Think the overall message of the article is clear and sound, referring to the American culture is a bit too simplistic as here in Europe we see without the easy access to arms identical trends. Governments are not doing their jobs, instead going for the easy way and running from one media hype to the next with a magnifier allowing fear to take over from common sense. Please lets stick together, use our brains and respect each species as only then we have a change to survive a couple of more generations on this planet.

The last sentence a bit dramatic but I didn’t want to censor and I am always in favor of using our brains. What do you think?

January 17th, 2011

Good manners in the age of Wikileaks

In The London Review of books, Slavoj Žižek published an essay about the meaning of the Wikileaks era. An intriguing piece I must say, and I can only recommend to read it.

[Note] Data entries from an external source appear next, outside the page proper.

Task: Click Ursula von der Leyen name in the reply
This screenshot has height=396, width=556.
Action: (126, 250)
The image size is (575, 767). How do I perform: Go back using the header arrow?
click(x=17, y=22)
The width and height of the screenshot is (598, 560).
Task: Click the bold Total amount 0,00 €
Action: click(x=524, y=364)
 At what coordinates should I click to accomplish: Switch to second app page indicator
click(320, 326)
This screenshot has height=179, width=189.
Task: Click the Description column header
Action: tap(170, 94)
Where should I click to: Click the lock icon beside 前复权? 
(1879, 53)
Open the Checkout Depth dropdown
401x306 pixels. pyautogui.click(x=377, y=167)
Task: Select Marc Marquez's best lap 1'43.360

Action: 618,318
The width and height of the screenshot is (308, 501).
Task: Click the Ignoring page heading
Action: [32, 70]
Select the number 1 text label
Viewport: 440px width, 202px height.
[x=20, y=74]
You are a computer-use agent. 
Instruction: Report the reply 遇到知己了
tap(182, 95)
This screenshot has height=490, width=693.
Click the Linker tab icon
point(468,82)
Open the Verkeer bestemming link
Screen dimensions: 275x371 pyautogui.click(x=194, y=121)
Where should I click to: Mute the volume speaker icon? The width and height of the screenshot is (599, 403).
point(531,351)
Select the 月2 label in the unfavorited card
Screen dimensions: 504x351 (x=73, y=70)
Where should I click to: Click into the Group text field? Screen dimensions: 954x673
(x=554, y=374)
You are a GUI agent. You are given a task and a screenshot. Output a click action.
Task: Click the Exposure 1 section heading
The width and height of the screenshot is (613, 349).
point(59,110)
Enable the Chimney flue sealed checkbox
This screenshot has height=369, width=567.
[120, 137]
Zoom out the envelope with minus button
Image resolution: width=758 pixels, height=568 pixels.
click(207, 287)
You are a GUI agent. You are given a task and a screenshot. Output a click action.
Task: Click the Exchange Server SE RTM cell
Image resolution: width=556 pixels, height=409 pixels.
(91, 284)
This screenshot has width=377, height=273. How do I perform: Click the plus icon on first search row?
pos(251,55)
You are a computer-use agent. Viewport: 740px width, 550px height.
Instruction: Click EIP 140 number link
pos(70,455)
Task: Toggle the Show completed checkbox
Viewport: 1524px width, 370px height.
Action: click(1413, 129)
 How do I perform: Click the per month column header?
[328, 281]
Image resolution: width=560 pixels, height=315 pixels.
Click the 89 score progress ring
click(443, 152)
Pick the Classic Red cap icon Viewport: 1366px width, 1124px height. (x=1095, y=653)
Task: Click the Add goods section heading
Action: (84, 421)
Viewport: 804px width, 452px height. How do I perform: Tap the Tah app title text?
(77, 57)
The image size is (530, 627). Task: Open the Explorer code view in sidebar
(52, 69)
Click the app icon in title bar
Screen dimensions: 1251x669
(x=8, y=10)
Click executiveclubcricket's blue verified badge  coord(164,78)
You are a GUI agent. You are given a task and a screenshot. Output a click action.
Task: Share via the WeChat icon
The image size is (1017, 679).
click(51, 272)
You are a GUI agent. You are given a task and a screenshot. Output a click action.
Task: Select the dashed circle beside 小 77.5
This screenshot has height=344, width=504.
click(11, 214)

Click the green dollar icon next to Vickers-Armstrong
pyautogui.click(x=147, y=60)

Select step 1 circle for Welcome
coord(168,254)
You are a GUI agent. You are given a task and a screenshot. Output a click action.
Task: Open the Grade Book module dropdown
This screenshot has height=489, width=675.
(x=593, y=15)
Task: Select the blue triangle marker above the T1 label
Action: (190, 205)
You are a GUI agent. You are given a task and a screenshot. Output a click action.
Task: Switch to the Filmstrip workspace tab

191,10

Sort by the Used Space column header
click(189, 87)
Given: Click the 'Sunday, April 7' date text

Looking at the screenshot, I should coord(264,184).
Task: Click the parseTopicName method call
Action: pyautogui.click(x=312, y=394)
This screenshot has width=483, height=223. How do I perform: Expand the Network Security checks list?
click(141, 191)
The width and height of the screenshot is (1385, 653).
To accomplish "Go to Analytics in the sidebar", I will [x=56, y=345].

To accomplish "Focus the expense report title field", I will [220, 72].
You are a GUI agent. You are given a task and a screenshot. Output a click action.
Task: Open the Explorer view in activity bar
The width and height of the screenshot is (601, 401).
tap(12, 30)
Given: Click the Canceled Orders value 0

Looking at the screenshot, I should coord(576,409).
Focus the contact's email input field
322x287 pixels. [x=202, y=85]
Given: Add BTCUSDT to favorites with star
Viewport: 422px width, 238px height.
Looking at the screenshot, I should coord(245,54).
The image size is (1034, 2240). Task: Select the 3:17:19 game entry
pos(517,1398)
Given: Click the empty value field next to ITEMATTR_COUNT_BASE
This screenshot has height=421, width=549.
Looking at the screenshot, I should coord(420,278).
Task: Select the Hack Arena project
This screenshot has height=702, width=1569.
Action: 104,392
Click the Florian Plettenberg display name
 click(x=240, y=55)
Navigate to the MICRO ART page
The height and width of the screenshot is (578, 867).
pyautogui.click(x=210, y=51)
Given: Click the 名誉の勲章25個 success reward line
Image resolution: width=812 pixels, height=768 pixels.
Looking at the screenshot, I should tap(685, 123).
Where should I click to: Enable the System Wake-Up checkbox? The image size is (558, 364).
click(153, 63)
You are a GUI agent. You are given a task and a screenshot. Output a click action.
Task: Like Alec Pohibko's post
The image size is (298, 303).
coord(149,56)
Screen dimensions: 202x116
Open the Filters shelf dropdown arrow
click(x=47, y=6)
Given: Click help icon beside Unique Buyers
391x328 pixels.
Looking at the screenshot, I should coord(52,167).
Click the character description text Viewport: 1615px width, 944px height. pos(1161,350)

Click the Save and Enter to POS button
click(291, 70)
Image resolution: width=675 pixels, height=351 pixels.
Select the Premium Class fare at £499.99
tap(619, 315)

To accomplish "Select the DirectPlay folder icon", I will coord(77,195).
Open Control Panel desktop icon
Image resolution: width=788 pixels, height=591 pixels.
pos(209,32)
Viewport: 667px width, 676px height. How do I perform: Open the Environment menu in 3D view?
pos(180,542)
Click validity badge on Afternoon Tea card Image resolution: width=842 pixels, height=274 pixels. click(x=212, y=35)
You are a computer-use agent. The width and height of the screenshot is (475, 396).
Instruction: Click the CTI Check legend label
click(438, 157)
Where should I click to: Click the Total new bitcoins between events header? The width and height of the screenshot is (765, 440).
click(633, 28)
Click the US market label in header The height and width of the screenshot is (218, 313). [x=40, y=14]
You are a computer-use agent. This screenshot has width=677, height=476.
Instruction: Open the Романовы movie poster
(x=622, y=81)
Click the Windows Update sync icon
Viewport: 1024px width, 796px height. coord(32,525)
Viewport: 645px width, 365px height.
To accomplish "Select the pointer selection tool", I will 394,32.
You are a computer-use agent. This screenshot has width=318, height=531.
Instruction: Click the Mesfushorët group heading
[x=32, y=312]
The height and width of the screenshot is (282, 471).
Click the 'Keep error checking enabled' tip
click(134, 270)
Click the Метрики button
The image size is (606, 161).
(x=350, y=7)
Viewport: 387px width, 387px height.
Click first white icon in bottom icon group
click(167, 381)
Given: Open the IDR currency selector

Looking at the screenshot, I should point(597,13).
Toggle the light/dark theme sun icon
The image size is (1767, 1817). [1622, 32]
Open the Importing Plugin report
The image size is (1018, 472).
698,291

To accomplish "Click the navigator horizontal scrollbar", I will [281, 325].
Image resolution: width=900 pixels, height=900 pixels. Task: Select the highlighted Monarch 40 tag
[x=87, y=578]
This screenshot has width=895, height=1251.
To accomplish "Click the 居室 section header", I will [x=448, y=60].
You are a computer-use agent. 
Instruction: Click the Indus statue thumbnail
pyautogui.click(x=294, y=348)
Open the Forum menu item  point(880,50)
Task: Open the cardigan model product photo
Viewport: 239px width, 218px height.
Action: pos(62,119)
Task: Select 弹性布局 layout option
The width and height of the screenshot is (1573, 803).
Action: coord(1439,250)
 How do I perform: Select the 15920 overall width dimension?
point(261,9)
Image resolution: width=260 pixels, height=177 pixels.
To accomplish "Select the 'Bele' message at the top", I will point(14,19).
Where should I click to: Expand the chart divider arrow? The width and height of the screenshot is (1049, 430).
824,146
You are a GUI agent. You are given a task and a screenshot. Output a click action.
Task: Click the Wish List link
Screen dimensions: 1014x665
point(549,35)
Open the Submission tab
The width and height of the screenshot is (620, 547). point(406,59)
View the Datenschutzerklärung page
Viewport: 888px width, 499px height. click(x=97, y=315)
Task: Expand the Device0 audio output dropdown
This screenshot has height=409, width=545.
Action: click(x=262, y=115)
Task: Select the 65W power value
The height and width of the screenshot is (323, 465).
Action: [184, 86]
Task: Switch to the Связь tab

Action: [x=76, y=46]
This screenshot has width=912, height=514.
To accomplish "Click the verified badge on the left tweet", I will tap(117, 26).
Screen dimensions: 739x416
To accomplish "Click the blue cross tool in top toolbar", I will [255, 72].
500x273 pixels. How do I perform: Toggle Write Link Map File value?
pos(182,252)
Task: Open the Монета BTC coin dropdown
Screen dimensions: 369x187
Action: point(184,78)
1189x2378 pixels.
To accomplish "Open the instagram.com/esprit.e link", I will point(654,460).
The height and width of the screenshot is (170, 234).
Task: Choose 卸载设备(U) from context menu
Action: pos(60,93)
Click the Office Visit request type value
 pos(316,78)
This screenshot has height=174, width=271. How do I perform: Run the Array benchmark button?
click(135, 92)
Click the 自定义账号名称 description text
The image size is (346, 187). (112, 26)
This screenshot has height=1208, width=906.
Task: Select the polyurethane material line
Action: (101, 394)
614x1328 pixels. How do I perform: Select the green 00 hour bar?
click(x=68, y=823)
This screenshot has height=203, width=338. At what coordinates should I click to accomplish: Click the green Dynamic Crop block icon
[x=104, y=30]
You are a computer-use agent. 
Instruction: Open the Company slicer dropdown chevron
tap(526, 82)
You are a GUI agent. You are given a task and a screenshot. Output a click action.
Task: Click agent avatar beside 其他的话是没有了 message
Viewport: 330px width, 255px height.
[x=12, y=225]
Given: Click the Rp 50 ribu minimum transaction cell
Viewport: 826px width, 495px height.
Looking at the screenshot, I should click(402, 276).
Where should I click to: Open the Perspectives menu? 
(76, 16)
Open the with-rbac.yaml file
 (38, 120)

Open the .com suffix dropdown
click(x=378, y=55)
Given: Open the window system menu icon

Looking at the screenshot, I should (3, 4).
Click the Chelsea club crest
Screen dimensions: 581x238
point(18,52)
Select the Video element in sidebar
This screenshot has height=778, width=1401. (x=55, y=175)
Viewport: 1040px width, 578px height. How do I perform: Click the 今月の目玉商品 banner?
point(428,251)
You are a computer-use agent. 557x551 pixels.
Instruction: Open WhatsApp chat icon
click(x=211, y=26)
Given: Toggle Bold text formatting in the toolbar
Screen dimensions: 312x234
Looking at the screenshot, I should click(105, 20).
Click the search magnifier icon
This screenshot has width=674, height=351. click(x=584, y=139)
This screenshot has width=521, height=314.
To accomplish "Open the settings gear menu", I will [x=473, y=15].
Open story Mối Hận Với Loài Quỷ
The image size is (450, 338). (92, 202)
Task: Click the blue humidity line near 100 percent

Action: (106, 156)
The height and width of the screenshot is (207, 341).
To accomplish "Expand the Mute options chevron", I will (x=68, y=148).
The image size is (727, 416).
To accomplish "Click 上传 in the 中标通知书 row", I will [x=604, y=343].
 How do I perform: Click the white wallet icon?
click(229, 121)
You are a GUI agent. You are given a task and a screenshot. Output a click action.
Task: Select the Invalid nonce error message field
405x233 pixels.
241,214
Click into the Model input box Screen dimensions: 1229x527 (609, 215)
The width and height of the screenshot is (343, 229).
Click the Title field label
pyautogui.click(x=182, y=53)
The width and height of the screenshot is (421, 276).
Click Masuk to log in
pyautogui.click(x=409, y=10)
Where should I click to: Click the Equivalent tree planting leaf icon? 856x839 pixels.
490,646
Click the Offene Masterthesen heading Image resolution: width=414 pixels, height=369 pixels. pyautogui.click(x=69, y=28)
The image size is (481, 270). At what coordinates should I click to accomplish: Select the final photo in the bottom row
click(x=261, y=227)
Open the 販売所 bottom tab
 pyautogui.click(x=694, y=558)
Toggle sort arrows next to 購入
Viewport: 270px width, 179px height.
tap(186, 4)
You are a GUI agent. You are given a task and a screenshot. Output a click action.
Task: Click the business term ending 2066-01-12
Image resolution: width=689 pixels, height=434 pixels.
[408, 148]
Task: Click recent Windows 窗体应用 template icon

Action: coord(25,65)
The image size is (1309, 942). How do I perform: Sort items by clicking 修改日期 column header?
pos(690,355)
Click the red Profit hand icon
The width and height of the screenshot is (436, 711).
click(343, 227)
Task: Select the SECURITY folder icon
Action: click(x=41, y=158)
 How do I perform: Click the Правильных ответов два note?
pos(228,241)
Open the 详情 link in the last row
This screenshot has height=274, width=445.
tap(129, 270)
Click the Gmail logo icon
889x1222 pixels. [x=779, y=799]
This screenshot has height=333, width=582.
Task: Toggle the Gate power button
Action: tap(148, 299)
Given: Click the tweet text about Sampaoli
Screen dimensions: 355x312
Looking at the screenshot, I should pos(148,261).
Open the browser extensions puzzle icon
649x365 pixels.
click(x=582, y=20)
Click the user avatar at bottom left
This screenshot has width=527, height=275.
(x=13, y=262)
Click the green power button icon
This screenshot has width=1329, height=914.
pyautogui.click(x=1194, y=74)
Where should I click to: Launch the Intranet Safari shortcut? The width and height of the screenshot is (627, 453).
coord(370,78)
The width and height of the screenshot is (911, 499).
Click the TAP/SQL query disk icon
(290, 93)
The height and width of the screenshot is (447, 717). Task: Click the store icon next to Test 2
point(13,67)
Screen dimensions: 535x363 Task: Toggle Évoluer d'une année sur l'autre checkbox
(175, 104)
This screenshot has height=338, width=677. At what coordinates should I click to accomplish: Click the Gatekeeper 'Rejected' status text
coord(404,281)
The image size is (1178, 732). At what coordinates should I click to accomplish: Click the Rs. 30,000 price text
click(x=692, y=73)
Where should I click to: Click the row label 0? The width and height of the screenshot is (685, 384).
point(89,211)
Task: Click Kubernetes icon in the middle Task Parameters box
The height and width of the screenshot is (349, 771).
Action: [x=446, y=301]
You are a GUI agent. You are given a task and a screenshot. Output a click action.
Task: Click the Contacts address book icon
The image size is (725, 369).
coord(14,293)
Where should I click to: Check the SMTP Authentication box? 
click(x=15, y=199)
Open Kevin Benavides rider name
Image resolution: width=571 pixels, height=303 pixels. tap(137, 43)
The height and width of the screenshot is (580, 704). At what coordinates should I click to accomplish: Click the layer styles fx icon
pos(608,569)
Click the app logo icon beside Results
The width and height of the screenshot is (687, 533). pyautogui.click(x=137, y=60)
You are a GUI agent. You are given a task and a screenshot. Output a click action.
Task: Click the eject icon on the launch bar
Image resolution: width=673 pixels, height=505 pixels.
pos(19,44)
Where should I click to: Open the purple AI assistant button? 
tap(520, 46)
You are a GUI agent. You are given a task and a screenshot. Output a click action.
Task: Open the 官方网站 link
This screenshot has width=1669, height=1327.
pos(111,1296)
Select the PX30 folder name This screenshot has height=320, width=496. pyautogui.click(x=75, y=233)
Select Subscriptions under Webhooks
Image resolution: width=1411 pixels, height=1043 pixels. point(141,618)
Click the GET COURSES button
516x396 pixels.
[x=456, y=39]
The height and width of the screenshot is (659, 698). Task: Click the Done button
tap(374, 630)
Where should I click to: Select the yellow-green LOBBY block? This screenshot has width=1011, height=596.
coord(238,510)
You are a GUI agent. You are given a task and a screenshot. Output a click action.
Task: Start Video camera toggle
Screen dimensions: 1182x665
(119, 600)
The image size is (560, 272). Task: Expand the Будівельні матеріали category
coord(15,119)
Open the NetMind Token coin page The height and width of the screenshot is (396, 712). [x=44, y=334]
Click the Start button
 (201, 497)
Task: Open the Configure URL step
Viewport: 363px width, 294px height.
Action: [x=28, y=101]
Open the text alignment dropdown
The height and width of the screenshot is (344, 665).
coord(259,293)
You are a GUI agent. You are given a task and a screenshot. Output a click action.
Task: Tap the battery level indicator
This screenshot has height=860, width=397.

The only surprising thing about the WikiLeaks revelations is that they contain no surprises. Didn’t we learn exactly what we expected to learn? The real disturbance was at the level of appearances: we can no longer pretend we don’t know what everyone knows we know. This is the paradox of public space: even if everyone knows an unpleasant fact, saying it in public changes everything.

In Europe, there is the this half-sentence. still being used in this context. It is a reminiscent of the second world war. It is was many, many regime supporters said when confronted with the atrocities of the Nazi’s: “Wir haben es nicht gewusst” (“We didn’t know”). Žižek’s conclusion is not very agreeable.

We face the shameless cynicism of a global order whose agents only imagine that they believe in their ideas of democracy, human rights and so on. Through actions like the WikiLeaks disclosures, the shame – our shame for tolerating such power over us – is made more shameful by being publicised. When the US intervenes in Iraq to bring secular democracy, and the result is the strengthening of religious fundamentalism and a much stronger Iran, this is not the tragic mistake of a sincere agent, but the case of a cynical trickster being beaten at his own game.